3. Horishi, maîtres tatoueurs mais aussi maîtres dessinateurs.
Horiiwa, qui se nomma dans un premier temps Hangiiwa sensei, du quartier d’ Asakusa fut graveur sur bois pour les motifs des cerfs volants. Actif jusqu’à la fin du 19eme siècle il disparut en 1926 à l’âge de 77 ans.
Cerf volant décoré par un artiste peintre.
Maître artisan et dessinateur de cerf volant à l'oeuvre dans son atelier.
Ce qui m’intéresse ici c’est de noter que ce maître aurait été aussi bien l'auteur de ses dessins que de ses tatouages. On sait en effet que la plupart des horishi recopiaient les estampes des maîtres, sur la peau ( travail comparable à celui des graveurs sur bois; d’ailleurs c’était le métier d’origine d'un nombre important d' horishi ). Le maître de l’estampe Kunisada aurait été lui-même tatoueur par consequent autonome dans sa pratique de l’ Horimono. Horiuno Ier quant à lui fut formé par son père à la peinture traditionnelle, et Horiyoshi Ier fit son apprentissage chez un peintre, disciple d’Ichimôsai Hôko ( peinture traditionnelle ), on connait par ailleurs le goût prononcé pour l'interprétation de Bonten Taro,…

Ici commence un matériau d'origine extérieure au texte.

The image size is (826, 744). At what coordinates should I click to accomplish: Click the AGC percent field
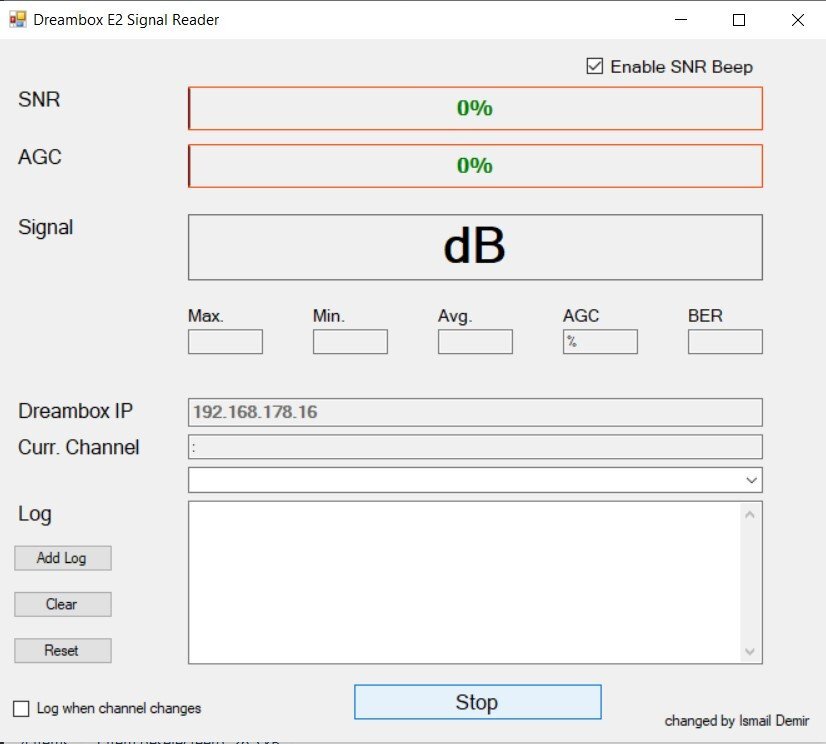600,342
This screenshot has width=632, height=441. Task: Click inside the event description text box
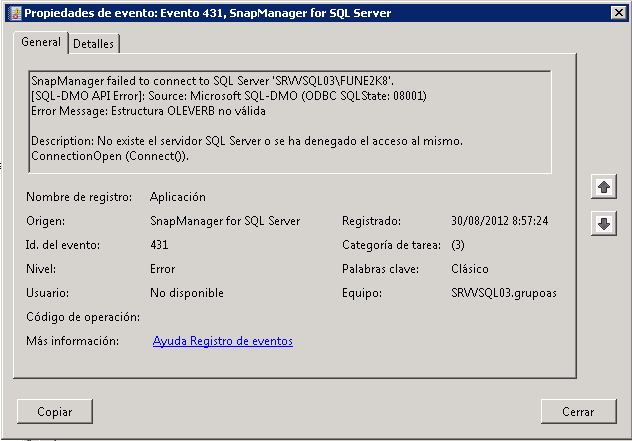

Dessin réalisé par Bonten Taro.
Beaucoup d’autres exemples démontrent la capacité de certains horishi à composer eux mêmes l'oeuvre picturale destinée à la peau, n’ayant pas ainsi besoin de recopier les estampes. Pour l’anecdote Horichô, avant de porter ce nom aurait été contacté par un tatoueur qui, ayant un niveau médiocre en dessin, lui aurait demandé de l’aide. Le tatoueur en question disparut dans une rixe. La femme du tatoueur confia ainsi au futur Horichô les hari ( aiguilles, comprendre set de tatouage ) de son mari. Et c’est ainsi que peu à peu, en parfait autodidacte, Horichô devint le fameux horishi que l’on connait aujourd’hui.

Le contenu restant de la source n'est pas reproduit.